As I sat down to write about love, someone sent me this quote: “The beginning of love is the will to let those we love be perfectly themselves, the resolution not to twist them to fit our own image.”

If in loving them we do not love what they are, but only their potential likeness to ourselves, then we do not love them: we only love the reflection of ourselves we find in them,” from Thomas Merton.

I immediately started playing Billy Joel’s “just the way you are” in my head. The lyrics immediately contradict the title. “Don’t go changing…” he sings. We are always changing. The man I married 40 years ago is not the man I live with now, though he has the same name. Nevertheless, I still love him, even though I am not the same person I was 40 years ago. Thank goodness we have both learned and developed over those years. How boring it would be to remain the same.

Perhaps that’s why Merton speaks of “the beginning of love.” The messy middle includes all those things we don’t love about the other person, and the determination to remain in relationship with them anyway. Loving my husband means living with his piles of stuff even though it drives me crazy. I would prefer a neat house, where everything is sorted and stowed away. I remember the day I tried to clean his stuff. It did not go well. My vision of our lives together needed to change.

Brené Brown talks about love as connection and defines it as “the energy that exists between people when they feel seen, heard, and valued; when they can give and receive without judgment; and when they derive sustenance and strength from the relationship.”

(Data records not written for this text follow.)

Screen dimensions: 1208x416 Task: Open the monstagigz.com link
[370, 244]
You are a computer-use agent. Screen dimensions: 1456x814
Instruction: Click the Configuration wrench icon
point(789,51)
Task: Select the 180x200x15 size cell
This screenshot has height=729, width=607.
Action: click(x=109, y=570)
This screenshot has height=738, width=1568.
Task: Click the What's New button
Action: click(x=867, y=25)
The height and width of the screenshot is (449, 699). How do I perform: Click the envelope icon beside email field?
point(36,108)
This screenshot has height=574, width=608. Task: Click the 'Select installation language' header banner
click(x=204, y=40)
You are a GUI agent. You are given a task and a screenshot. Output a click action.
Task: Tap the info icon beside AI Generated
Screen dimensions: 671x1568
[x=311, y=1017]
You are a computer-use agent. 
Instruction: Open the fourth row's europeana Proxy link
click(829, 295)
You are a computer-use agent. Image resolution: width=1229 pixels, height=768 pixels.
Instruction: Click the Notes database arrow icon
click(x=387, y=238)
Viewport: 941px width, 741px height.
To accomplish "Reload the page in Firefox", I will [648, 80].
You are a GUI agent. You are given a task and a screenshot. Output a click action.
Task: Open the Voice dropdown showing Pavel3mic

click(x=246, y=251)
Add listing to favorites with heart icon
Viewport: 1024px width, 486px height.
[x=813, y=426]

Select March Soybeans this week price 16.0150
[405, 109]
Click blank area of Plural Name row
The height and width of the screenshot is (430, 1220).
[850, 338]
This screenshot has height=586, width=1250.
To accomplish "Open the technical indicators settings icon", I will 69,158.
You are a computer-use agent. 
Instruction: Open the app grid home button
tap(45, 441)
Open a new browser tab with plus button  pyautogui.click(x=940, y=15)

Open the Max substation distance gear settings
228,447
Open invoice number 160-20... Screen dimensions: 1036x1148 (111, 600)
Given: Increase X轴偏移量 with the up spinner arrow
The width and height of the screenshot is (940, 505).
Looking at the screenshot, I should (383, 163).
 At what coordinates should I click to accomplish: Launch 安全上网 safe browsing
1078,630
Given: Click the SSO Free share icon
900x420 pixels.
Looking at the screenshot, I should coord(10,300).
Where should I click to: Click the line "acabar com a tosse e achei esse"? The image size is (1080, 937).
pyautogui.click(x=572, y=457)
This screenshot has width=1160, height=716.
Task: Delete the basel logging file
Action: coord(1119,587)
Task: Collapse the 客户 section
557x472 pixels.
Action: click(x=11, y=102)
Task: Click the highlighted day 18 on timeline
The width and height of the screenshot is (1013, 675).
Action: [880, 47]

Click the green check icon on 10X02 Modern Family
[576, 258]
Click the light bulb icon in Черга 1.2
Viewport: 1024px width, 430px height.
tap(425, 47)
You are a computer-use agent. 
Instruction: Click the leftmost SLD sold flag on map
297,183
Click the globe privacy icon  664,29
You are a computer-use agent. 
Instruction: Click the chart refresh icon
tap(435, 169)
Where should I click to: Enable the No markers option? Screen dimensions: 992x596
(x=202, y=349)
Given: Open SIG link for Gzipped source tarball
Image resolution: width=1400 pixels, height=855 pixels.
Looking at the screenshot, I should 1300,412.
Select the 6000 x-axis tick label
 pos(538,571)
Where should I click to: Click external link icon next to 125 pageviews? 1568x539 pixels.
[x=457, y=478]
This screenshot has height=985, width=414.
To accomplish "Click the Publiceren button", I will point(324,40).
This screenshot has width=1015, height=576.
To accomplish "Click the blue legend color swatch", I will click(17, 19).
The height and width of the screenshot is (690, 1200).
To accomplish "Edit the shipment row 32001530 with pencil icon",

I like that definition, but it makes it sound like love is a static state. In my experience, love energy is always moving, ebbing and flowing. We make the decision to love over and over again as difficulties arise. Marriage, in particular, is a vow to keep choosing love.

Love is to see, accept – and even celebrate – the other as they are. To maintain a long relationship requires choosing love again and again.

In your journal:

  • What is your definition of love?
  • How is love different at the beginning? How does it change over time?
  • Write about the choices you have made in a relationship.